Briefly, Copia considers just ducking back into the hallway. Sophie’s a mess, and she hates being a mess. Watching her like this feels voyeuristic, feels like listening to her masturbate. It’s the kind of falling apart she’d only do if she thought she was unobserved. He’s never seen her so unguarded. The thought makes him suck in a breath, sharp, at a blinding flash of jealousy. He wants this, wants to see her this vulnerable, to see every tiny private thing. It's an almost physical lust, to see what it looks like when she's broken. He wants her to give it to him willingly, to break like this in his arms. Not alone.
She hears it, and her head whips around, hackles up, eyes wide and feral. Like a small predator, something less than apex, cornered. Something with sharp teeth. There's blood on her face. 
“Sophia,” he says, aching. 
Now he can see the color of her eyes, so bloodshot that they’ve gone a shade of seaglass. He reaches for her, keeps his hands where she can see them, moving slow and cautious. “Babylove. You’re bleeding.”
“What? Oh.” She looks at her hands as if they are attached to someone else. Or maybe not: she’d have more compassion for someone else. She turns back towards the sink. “I’ll take care of it.” Shrugging it off. Shrugging him off, and the instant of rage and despair at her rejection is nearly blinding. 
He moves past it, already shucking off his gloves and stuffing them in a pocket. He lays a careful hand on the sweet curve of her waist, and looks over her shoulder. “That looks fairly deep,” he says, soft but not too soft. She’s tense, but she isn’t actively cringing away from him.
“S’fine. I’ll handle it.”
“There’s self-sufficiency and then there’s absurdity. Let me help you. You don’t have to do it alone.” 
The red is still pulsing out of her skin into the running water, a splatter on the shards of glass in the sink. Damn, not the Depression glass. No wonder she’s upset. He knows that isn’t all of it, can’t be all of it. She’s been crying for some time now, he can see that.
“It’s not– Copia, it’s a scratch.” It really isn’t. She’s sliced deep; he sees the flap of skin. She’ll be lucky if she doesn’t need stitches.
“Let me feel useful, hm?” He touches her wrist, where she’s holding it under the stream, water running over his fingertips. “You taught me how to put a bandage on, have a little faith in me. Or at least your teaching abilities.” He’s trying to keep it light, but she hangs her head, silent. He presses his cheek into her hair. “Sophie,” he murmurs. “Not so much to be consoled as to console, yes?
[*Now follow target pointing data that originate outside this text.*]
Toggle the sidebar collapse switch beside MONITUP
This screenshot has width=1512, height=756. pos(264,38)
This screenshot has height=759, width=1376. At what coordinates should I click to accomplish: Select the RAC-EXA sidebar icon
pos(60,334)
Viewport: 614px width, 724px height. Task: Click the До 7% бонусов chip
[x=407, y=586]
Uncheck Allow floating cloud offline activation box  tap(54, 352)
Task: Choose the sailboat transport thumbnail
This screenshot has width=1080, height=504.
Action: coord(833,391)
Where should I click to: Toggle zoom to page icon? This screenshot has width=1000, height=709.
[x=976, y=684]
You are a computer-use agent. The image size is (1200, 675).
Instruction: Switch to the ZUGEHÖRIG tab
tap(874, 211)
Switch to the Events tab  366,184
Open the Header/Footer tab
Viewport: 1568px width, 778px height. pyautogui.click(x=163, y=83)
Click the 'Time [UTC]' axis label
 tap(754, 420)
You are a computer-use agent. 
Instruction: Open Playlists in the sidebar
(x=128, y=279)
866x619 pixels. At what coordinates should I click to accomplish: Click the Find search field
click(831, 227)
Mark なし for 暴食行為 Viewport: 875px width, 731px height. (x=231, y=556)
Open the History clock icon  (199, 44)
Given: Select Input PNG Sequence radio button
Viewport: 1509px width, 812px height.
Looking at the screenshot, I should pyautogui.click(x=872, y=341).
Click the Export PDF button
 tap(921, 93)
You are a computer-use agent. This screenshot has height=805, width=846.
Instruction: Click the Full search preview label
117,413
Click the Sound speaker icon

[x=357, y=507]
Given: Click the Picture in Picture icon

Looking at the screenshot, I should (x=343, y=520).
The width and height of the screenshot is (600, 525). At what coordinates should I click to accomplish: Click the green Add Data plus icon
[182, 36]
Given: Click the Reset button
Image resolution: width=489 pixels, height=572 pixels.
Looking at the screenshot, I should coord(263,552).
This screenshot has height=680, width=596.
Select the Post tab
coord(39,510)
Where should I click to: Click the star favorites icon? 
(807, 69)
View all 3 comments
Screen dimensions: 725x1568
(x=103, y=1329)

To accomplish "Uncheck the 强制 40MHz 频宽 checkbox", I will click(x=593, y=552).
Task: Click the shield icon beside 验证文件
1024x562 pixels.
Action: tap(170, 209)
It would be a consolation to me, if you would just– let me help you.”
He wants more, of course. He wants all of it. She’d been preoccupied for days, not so much on edge as distant, absent. He’d rather she slap his face than hear sorry, honey, what was that? one more time, like she wasn’t there at all.
Her hand is so small, in his. Strong and callused and small. He waits. He has spent so much time, waiting for her.
Finally, she leans her head back against his cheek. “First aid kit’s on top of the fridge.” 
He squeezes her waist, kisses the top of her head, and his shoulders go a little loose. It’s something. It’s a start, anyway.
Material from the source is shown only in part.